In diesem Moment erinnerte ich mich - oder um in der antikischen Ausdrucksweise zu bleiben: da küsste mich eine der Musen und sprach: "Entsinne dich des Spruches auf dem Kalenderblatt." - irgendwann einmal in der Kindheit hatten wir einen Abreißkalender zuhause, wo auf der Rückseite jedes Blattes für jeden Tag ein Spruch stand. Und just an meinem Geburtstag, dem 14. Januar, riß ich das Blatt ab, auf welchem die Worte standen: "Die Zunge ist weich und ohne Knochen - und hat doch schon manchem das Rückgrad gebrochen." - O wunderbares Erinnern, hab' Dank, ich liebe diese Worte, welche die Macht der Sprache ins Bewußtsein rücken.. "Kein Feuer, keine Flamme kann brennen so heiß, als heimliche Liebe, von der niemand nichts weiß.!"
Wohl weil ich kalkuliertes Helfen durchschaue, (das Sehen schwebt ja als verräterische Aura um einen herum) war ich auch nicht zu ihrem Geburtstag eingeladen.

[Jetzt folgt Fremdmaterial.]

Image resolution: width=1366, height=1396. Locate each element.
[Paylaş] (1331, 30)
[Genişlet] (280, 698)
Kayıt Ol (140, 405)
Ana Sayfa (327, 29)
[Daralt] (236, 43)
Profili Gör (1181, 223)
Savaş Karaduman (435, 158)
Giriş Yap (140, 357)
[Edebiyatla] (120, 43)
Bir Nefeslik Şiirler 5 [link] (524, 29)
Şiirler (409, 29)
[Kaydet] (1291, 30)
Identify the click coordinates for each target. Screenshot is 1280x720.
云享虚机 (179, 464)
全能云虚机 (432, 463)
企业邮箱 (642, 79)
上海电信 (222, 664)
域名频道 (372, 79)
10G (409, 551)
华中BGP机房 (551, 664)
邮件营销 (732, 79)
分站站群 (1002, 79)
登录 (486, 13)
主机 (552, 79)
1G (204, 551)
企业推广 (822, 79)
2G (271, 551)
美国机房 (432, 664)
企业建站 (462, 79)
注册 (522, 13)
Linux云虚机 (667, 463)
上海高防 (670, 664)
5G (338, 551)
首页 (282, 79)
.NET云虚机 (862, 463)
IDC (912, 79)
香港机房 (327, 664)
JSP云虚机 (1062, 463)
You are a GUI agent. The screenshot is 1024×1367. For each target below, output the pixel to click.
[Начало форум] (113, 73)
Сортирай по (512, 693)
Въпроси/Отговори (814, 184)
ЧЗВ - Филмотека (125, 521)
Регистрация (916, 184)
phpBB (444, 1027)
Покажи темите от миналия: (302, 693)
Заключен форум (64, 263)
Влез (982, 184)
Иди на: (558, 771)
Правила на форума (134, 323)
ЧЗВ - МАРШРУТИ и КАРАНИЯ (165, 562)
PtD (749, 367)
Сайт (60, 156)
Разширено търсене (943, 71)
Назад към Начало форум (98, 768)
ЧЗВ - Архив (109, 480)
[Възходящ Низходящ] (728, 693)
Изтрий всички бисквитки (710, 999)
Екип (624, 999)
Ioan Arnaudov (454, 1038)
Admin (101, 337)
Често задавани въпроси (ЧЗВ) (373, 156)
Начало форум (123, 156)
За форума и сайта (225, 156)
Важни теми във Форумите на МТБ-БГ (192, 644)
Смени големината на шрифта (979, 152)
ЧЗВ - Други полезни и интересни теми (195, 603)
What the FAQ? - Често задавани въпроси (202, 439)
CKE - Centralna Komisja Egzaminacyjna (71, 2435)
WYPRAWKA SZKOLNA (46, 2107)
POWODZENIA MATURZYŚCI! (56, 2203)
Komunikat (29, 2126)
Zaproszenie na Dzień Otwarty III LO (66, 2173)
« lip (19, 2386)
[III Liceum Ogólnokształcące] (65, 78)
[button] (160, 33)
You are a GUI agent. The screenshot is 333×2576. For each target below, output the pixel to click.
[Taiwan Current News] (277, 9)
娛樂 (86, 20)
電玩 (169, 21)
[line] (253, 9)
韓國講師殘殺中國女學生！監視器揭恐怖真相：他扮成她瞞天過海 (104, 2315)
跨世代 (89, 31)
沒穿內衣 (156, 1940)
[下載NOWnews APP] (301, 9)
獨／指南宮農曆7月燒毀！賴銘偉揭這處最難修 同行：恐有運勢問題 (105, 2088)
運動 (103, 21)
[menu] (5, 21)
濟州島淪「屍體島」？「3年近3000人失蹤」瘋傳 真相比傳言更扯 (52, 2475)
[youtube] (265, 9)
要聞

So lange einer nicht in öffentlich zur Schau gestellte Not geriete, sich quasi für die Notschlachtung anbot, würde er ausgeschlossen bleiben - einem solchen Elefanten auf dem Friedhof zu helfen bringt keinen Respekt, keinen Dank, es lohnt sich nicht. So regeln sich die meisten Dinge von selbst, schließlich würde ich mit all meiner ertragenen Not auch dort gar nicht hin gehören, wo man geistige Wachstumsförderer in völliger Unkenntnis als Übel denunzierte.. Lebensgefährlich - wie kann, wer das lebendige Schicksal am Geschehen hindert, von Gefahr reden?
Ertragene Not läßt wachsen, klärt, bringt weit Entferntes näher: Not, nicht das Vergnügen, hat mich zu einem demütigeren Menschen zurecht gescholzen, als ich es vorher war und mein eigener Beitrag war nur das Ertragen von etwas Schmerz gewesen, dh. das Nichtjammern gegenüber der scheinbaren Ungerechtigkeit. Das hat den Hochmut partiell abgeschliffen. Dazu ist die Not ja da - um sie zu wenden, Gefahr in Erfahrung zu wandeln und erst das läßt reifen. Der Erfahrene, der den Weg erfahren hat - einige sprechen vom "Helden", andere vom Krieger, doch der Name ist nur ein Gast der Wirklichkeit. Und Schmerz, zugegebenermaßen manchmal ein harter Lehrer, führt jeden, der sein Schicksal annimmt, an der Hand und brennt das Gemüt zum geklärten und geläuterten Charakter. "Den Willigen führt das Schicksal" sagte der weise Seneca "den Nichtwilligen reißt es mit sich fort. Auch das einst ein Kalenderblatt!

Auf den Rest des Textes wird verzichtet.